Teflon-Pfannen erzeugen klimaschädliches HFC-23 bei der Produktion. (Foto: Andrevan, Wikimedia Commons)

Die Emissionen von HFC-23 sind Teil des weltweiten Emissionshandels nach dem Kyoto-Protokoll. Doch das Klimaschutzabkommen ist hier weitgehend zahnlos: Jedes Land meldet seine Emissionen beim Bonner Klimasekretariat selbst, eine unabhängige Überprüfung ist nicht vorgesehen. Auch sieht das Kyoto-Protokoll in derartigen Fällen keinerlei Sanktionsmechanismen vor. Die Schweizer Forscher verweisen daher darauf, dass dies unbedingt in einem möglichen Nachfolgeabkommen geregelt werden müsse. Doch ein solches steht bislang in den Sternen: Im Dezember soll letztmalig im südafrikanischen Durban auf der diesjährigen Weltklimakonferenz der Versuch unternommen werden, eine zweite Verpflichtungsperiode des Kyoto-Protokolls zu verabschieden- oder wenigstens eine Verlängerung der ersten.

Der Vorfall ist nicht der erste Betrug mit HFC-23. Im vergangenen Jahr war bekannt geworden, dass Entwicklungsländer im Rahmen sogenannter CDM-Projekte (Clean Development Mechanism) die Produktion von HFC-23 absichtlich hochtreiben, um anschließend bei der Vernichtung des Gases Emissionszertifikate zu generieren.
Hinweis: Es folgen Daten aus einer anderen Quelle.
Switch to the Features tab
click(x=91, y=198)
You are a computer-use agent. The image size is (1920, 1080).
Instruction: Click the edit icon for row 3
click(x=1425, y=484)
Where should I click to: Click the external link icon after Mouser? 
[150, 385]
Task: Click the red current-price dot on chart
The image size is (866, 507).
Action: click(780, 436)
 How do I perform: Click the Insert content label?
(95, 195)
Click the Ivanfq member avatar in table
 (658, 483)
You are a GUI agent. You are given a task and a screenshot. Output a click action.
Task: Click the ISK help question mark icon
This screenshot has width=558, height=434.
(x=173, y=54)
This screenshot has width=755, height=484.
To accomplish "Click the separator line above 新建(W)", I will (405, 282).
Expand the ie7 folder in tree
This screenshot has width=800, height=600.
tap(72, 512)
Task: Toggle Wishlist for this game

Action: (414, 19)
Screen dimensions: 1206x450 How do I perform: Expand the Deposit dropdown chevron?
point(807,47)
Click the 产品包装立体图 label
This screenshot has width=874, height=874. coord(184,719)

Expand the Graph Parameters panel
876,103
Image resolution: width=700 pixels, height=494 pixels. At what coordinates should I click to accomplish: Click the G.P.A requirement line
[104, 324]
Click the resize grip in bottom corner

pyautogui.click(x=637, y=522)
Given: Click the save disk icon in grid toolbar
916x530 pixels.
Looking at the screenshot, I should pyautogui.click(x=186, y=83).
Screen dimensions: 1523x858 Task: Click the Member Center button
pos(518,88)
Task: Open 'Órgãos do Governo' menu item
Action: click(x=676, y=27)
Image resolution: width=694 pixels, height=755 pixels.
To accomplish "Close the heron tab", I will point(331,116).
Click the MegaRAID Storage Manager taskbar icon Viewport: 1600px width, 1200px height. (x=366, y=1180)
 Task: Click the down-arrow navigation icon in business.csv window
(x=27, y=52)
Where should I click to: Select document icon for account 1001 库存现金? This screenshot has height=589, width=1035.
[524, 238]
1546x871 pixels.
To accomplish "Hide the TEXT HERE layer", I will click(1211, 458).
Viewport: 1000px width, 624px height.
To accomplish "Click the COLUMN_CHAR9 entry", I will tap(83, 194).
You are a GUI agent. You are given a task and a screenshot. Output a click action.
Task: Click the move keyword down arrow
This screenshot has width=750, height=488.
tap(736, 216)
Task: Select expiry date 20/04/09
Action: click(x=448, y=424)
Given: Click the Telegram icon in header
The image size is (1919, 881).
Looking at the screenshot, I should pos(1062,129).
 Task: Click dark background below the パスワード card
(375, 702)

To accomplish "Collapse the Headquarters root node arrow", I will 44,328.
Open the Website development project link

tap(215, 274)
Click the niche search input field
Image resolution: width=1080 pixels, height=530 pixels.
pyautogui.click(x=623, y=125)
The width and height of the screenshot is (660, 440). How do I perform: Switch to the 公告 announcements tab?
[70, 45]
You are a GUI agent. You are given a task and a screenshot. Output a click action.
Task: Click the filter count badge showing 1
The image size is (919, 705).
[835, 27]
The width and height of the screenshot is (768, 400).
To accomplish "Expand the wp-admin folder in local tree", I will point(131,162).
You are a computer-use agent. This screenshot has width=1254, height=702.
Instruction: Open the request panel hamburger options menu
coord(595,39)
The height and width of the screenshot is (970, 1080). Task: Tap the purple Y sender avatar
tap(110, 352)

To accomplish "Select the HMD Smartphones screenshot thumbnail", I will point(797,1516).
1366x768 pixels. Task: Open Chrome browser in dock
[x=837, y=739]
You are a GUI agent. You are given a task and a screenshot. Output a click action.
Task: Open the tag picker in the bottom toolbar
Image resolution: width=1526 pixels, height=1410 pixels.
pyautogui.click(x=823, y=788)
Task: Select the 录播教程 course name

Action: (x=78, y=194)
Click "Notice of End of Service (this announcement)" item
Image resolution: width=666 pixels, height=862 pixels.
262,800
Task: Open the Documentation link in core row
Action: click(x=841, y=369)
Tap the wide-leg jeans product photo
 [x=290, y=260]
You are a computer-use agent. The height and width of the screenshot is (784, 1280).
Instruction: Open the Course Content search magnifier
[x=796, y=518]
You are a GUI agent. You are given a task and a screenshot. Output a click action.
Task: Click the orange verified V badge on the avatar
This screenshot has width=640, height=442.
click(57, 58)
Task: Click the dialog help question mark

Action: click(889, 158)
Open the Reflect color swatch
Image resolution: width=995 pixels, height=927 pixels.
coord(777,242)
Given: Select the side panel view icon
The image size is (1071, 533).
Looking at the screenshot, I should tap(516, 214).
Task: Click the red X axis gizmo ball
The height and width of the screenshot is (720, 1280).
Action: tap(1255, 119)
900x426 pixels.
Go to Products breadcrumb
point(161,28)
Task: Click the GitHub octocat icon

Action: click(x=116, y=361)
Der "Clean Development Mechanism" sieht vor, dass Klimaschutzprojekte in Entwicklungsländern, die selbst bislang keine Verpflichtung zur Treibhausgasreduktion haben, im Emissionshandel angerechnet werden können. Etwa die Hälfte dieser Projekte besteht in der Vernichtung von HFC-23-Emissionen aus Industrieanlagen. Das Kalkül: Wird HFC-23 verbrannt, entsteht Kohlendioxid - zwar immer noch ein Treibhausgas, jedoch ein deutlich weniger aktives.

Doch Entwicklungsländer machten aus diesem Mechanismus ein einträgliches Geschäftsmodell: Es wurde künstlich mehr HFC-23 erzeugt als notwendig, um anschließend mit der Vernichtung wertvolle Emissionszertifikate zu generieren. Bislang konnte sich der zuständige UN-Ausschuss nicht darauf verständigen, die umstrittenen HFC-23-Projekte aus dem CDM-Mechanismus herauszunehmen.


Anlage zur HFC-23-Vernichtung in China. (Foto: Qinhong Zhu)

Einen pragmatischen Vorschlag hatte der Inselstaat Mikronesien gemacht, um dem HFC-23-Betrug einen Riegel vorzuschieben: Man könne doch das Klimagas in das Montreal-Protokoll aufnehmen und somit verbieten. Das Montreal-Protokoll war 1989 zum Schutz der Ozonschicht verabschiedet worden. Im Montreal-Protokoll wurden ursprünglich die sogenannten FCKWs (Flor-Chlor-Kohlenwasserstoffe) verboten, die damals für das Ozonloch über der Südpolarregion verantwortlich waren. Es gilt als einer der wenigen Erfolge der internationalen Umweltdiplomatie.

HFC-23 sei zwar selbst nur geringfügig schädigend für die Ozonschicht, werde aber vor allem bei der Produktion von Alternativen der FCKWs eingesetzt, argumentierte Mikronesien. Daher sei die Aufnahme in das Montreal-Protokoll sinnvoll. Der Vorschlag konnte sich jedoch bislang nicht durchsetzen - auch hier blockierten Staaten wie China, Indien oder Brasilien, die mit dem CDM-Betrug gutes Geld verdienen.

Bereits Teil des Montreal-Protokolls ist jedoch HCFC-22, bei dessen Produktion HFC-23 anfällt - die Nutzung als Kühlmittel soll schrittweise reduziert werden, bis 2030 soll es hier nicht mehr eingesetzt werden. "Allerdings ist die Nutzung von HCFC-22 als Zwischenprodukt zur Herstellung anderer Chemikalien - etwa Teflon - weiterhin zulässig", erklärt Studienautor Christoph Keller gegenüber klimaretter.info. "Das Problem mit HFC-23 bleibt also vorerst weiter bestehen."